Skin cancers originate with common symptoms like abnormal growth in the skin, abnormal changes in existing moles and refusal of existing sores and ulcers on the skin to heal.
Most skin cancers can be found early with skin exams. Skin examinations need to be done regularly at home in susceptible individuals (who have more than one risk factor).
Steps in diagnosis of skin cancer
Diagnosis includes the following steps:-
Self examination of the skin is an early method by which skin cancers can be detected early. Self examination should be performed at least once a month.
Self examination should be done in front of a full length mirror in a well-lit room. A smaller hand-held mirror can be used to look at areas that are hard to see. All individuals must be aware of the normal appearance of moles, scars and marks over their skin. This would alert them if there is any change in moles, freckles, or marks over the skin.
The first part includes checking face, ears, neck, chest, and abdomen. Women should lift their breasts to check underneath. Thereafter underarms, arms, tops and bottoms of hands, between fingers and under fingernails should be checked. Next the thighs, shins, feet, soles, in between toes and under toenails should be examined. Using a hand held mirror back of the legs, knees, thighs, buttocks, genital area, lower and upper back, back of the neck and ears, scalp etc. need to be checked.
Basal cell cancers and squamous cell cancers are commonly found in areas of skin exposed to the sun but they can occur elsewhere. One should look for patches, or non healing sores, marks, growths and abnormal moles. A normal mole has an even coloring of brown, tan, or black. The size is usually less than a quarter inch (size of a pea) and can be either flat or raised. It can be round or oval.
A mole can be present at birth, or it can appear during childhood or young adulthood. Moles appearing later in life need to be checked.
Moles usually remain the same shape and size and color throughout life. Some moles may also fade away with age. The most important warning sign for melanoma is abnormality in a mole.
Physicians usually look for the ABCDE symptoms to diagnose a melanoma. These include:-
Asymmetry of the mole
Altered or increased Diameter
Evolving or changing
A detailed medical history of sun exposure, sun burns and family history of melanoma and skin cancers is obtained to ascertain the risk of skin cancers.
Lymph node swelling
Local lymph nodes are examined for swelling.

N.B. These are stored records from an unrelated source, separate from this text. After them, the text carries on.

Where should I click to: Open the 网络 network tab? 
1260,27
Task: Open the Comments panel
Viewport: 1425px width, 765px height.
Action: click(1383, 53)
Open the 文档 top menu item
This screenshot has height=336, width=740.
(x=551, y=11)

Melanomas can spread to other organs via lymphatic channels.
A skin disease specialist or a dermatologist will next use dermoscopy or epiluminescence microscopy [ELM], surface microscopy, or dermatoscopy to see spots on the skin more clearly. This device is essentially a special magnifying lens with a light source that is held near the skin. A thin layer of oil may be used with this instrument. A digital or photographic image of the spot may be taken.
If the spot appears suspicious the dermatologist may prescribe a skin biopsy to confirm the diagnosis of skin cancer. Different methods can be used for a skin biopsy. For a biopsy a small sample of skin is taken and the sample is sent to the lab. A pathologist looks at microscopic preparations of the sample under the microscope.
Biopsies are usually performed under local anaesthesia. There are some common types of skin biopsies. These include a shave biopsy where a thin slice of the tissue is shaved off from the lesion. For a deeper examination a punch biopsy, an incisional or an excisional biopsy may be undertaken.